Quality Dairy Products

You would be forgiven for thinking that cheese and dairy are bad for you. The truth is that some are better than others. In fact, studies show that certain ones can help reduce the risks associated with type-2 diabetes. Unsweetened yogurt and grass-fed cheeses, for example, can help as part of a healthy diet. You can even include these in recipes such as curries and try vegetarian options such foolproofliving.com‘s eggplant parmesan for a delicious choice.

Protein-Rich Unprocessed Meats

Processed meats, especially those with chemicals and preservatives are not going to be very supportive of your health. They have been linked to illnesses, including cancer. While animal proteins can have the biggest impact on a grocery budget, opt for the best quality you can afford, opt for organic, grass-fed, or wild, and choose protein sources that are not processed. Some of the best high-protein options to support blood sugar control and satiety include chicken and turkey, beef, venison, pork and seafood. 

Lower Type-2 Diabetes with Healthy Snacks

Snacks are designed to be delicious but also addictive. From a consumer point of view, you can find it hard to switch to healthier snacks because you will miss the sugar-salt crunch combo. But the cravings dissipate with time and when having healthier whole food options. Some of the best snacks include Greek yogurt, nuts, and seeds, and of course, tasty seasonal fruits and vegetables.

Vegetables with High Fiber and Low Carbs

While a dietitian would never advocate filtering your vegetable choices, there are some choices better than others, especially when it comes to blood sugar control. Some of the best vegetables you can eat should be high in fiber, and low in carbs, such as leafy greens, cruciferous vegetables, and non-starchy vegetables.
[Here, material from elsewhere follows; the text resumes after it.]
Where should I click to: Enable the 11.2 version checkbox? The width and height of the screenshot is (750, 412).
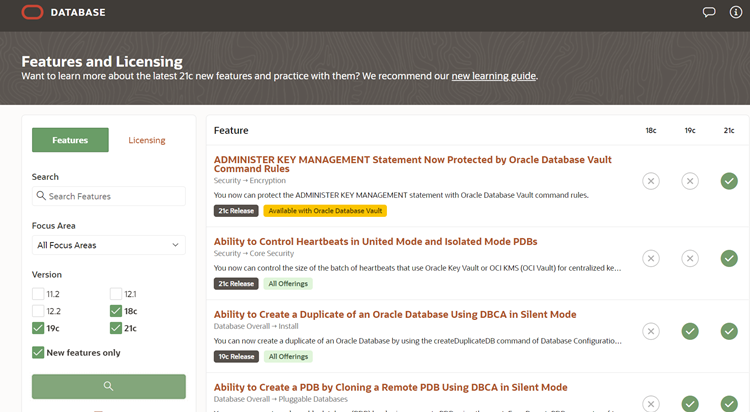click(38, 294)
Popular salad leaves such as arugula, spinach, and watercress are also great.

Fruits with High Fiber and Low Carbs

Like vegetables, choosing fruits that are high in fiber and low in carbs can have better blood sugar outcomes. These include apples (esp green apples!), peaches, and antioxidant berries like blueberries. Fruits can be enjoyed alone if they are super high in fiber (think berries) or pair well in a trail mix, chia pudding, or smoothie. 

Summary

Modern living doesn’t always fuel optimal health and being mindful of what foods can work better for your blood sugar control is important in the present moment and long term. Choosing foods that are wholesome, nutrient-rich, protein-packed, and high in fiber can go a long way for your energy levels, type 2 diabetes risk, and overall health.